Showing 1-13 of 13 messages
Coprocessor / threading model Adrien Mogenet 1/12/13 4:06 PM
Hi there,

I'm experiencing some issues with CP. I'm trying to implement an indexing
solution (inspired by Annop's slides). In pre-put, I trigger another Put()
in an external table (to build the secondary index). It works perfect for
one client, but when I'm inserting data from 2 separate clients, I met
issues with HTable object (the one used in pre-Put()), because it's not
thread-safe. I decided to move on TablePool and that fixed my issue.

But if I increase the write-load (and concurrency) HBase is throwing a OOM
exception because it can't create new native threads. Looking at HBase
metrics "threads count", I see that roughly 3500 threads are created.

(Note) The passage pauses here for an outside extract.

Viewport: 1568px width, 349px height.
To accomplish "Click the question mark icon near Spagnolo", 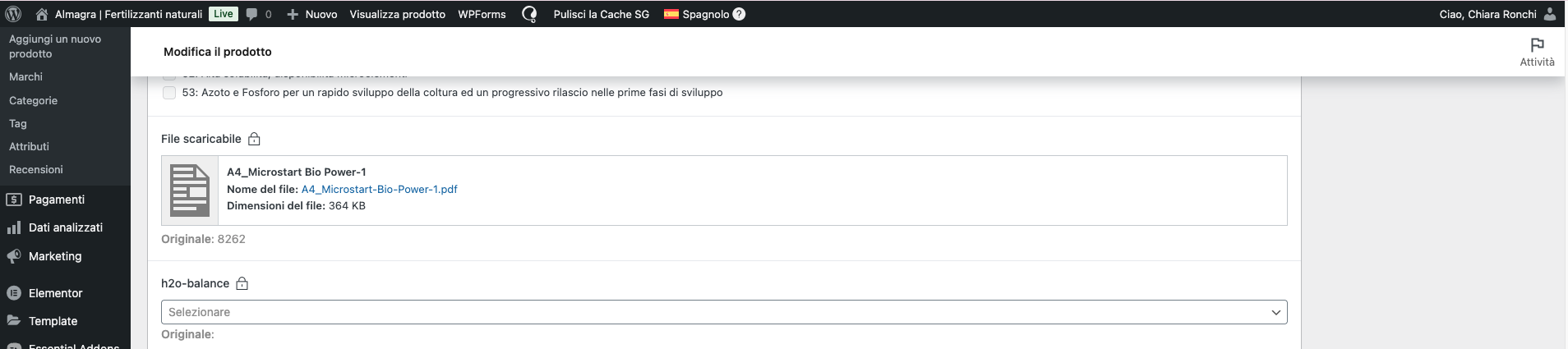I will pos(739,14).
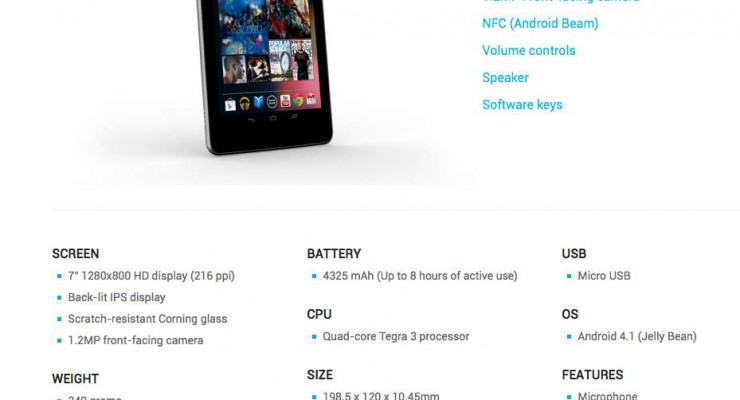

I'm looking for documentation about how CPs are working with threads :
what/when should I protect against concurrency issues ? How may I solve my
issue ?

Help is welcome :-)

--
Adrien Mogenet
06.59.16.64.22
http://www.mogenet.me
Re: Coprocessor / threading model anil gupta 1/12/13 6:30 PM
I also ran into similar problem with one of my secondary index
implementation. But, i could not dig into the problem as i have to shift
focus on some other stuff. I am also interested in knowing the resolution
of this kind of problem in Coprocessors.

On Sat, Jan 12, 2013 at 5:38 PM, Ted <yuzh...@gmail.com> wrote:

> Please take a look at hbase-6651 which improves thread safety of table
> pool.
>
> Are you using hbase 0.94 ?
>
> Thanks
>
> On Jan 12, 2013, at 4:06 PM, Adrien Mogenet <adrien....@gmail.com>
--
Thanks & Regards,
Anil Gupta
Re: Coprocessor / threading model Andrew Purtell 1/12/13 6:39 PM
> In pre-put, I trigger another Put() in an external table (to build the
secondary index).

We should probably call this a Coprocessor anti-pattern.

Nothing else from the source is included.